As a professor, Andrea teaches Political Science and Complex Systems at NYU’s new Shanghai campus – teaching students from all over the world in a unique melting pot of cultures and languages. As a circus performer, she performs mostly trapeze, fire, and contortion, but occasionally branches out into silks, aerial hoop, the bed of nails, fans, and even the occasional burlesque. As a comedian, Andrea performs standup and improv, both in Shanghai and NYC. She usually performs in English but every now and again tries it in Chinese and is reminded how hard it is! As a writer, she is currently writing a book about her life in Shanghai. It’s (tentatively) called Double Lives and is about being both a professor and performer, about traveling, being far away from home, and learning self-reliance.
Sass Talks with Andrea:
1. What are three pieces of advice you could give to readers about following their passions or dreams?

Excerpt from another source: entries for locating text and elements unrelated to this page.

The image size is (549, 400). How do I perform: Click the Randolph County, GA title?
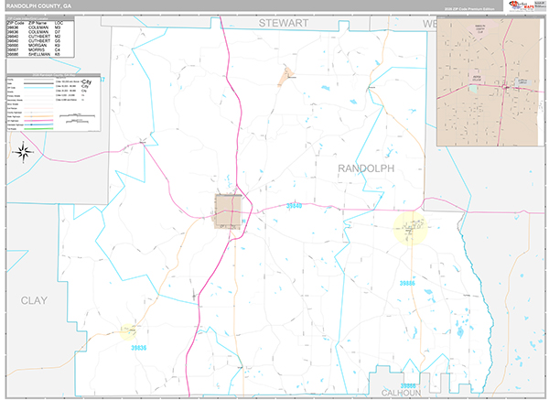(38, 5)
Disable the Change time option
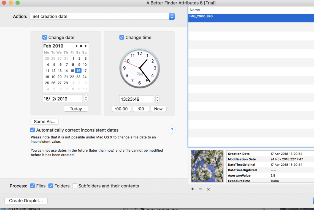Image resolution: width=314 pixels, height=210 pixels. [121, 37]
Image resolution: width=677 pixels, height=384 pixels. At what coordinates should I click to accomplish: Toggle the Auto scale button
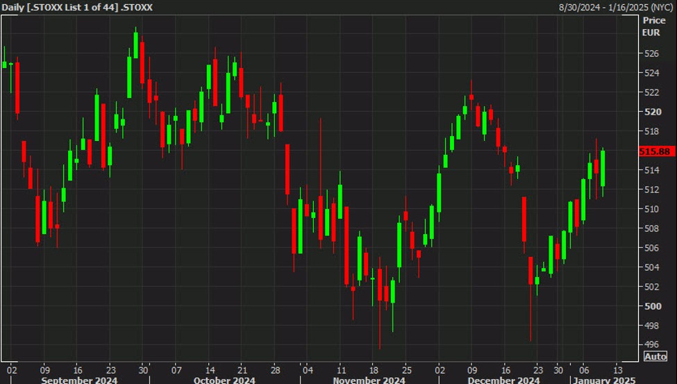click(655, 356)
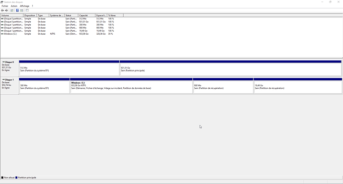Select the Disque 0 disk label
The image size is (343, 184).
[x=9, y=62]
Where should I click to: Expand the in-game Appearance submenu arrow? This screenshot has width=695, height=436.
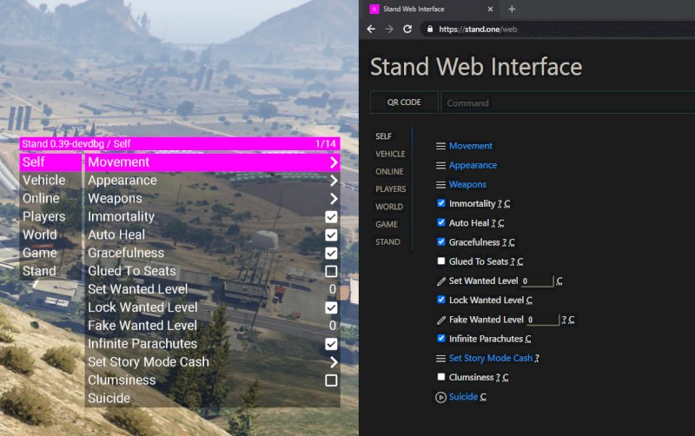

(1) Don’t be afraid. (2) Don’t worry about what other people think, or will think, of you. Not only does it not matter, but also you’re probably wrong about what they think anyway. (3) If there’s something out there that you’d like to do, try it in whatever form you can—right now. Just start doing the thing you want to do, even if it’s small scale, on your own or whatever. That’s the only way you’ll see if you really enjoy it. (Please note all three of these things are easier said than done. I struggle with all of them every day.)
2. What do you think has helped you the most with your success?
I read a lot during grad school about what makes people who are successful different from those who aren’t. One big difference seemed to always be “grit”. As in, when things are hard, don’t give up. I’ve tried to channel that a lot. A related difference is successful people show up for the work even when they don’t want to—especially when they don’t want to. The day you’re not in the mood for training, rehearsal, writing, or whatever—that’s the day it’s most important.
3. What has been the biggest challenge you have overcome to achieve your goals?
Self doubt. I can’t tell you how frequently I think “who am I to get to do what I want” and “why would anyone care what I have to say” and “I’m not ever going to be as good as X or Y or Z person.” It’s not a part of my brain that’s easy to shut off or transform.
4. Who do you look up to or admire?
My parents and my brother. They are all incredibly good, and generous people who have dedicated their lives to helping others while also pursuing their own passions. I am also always fascinated by anyone who has abandoned a path they thought they “should” be on and gone instead for their dreams, however unrealistic they seemed at the time.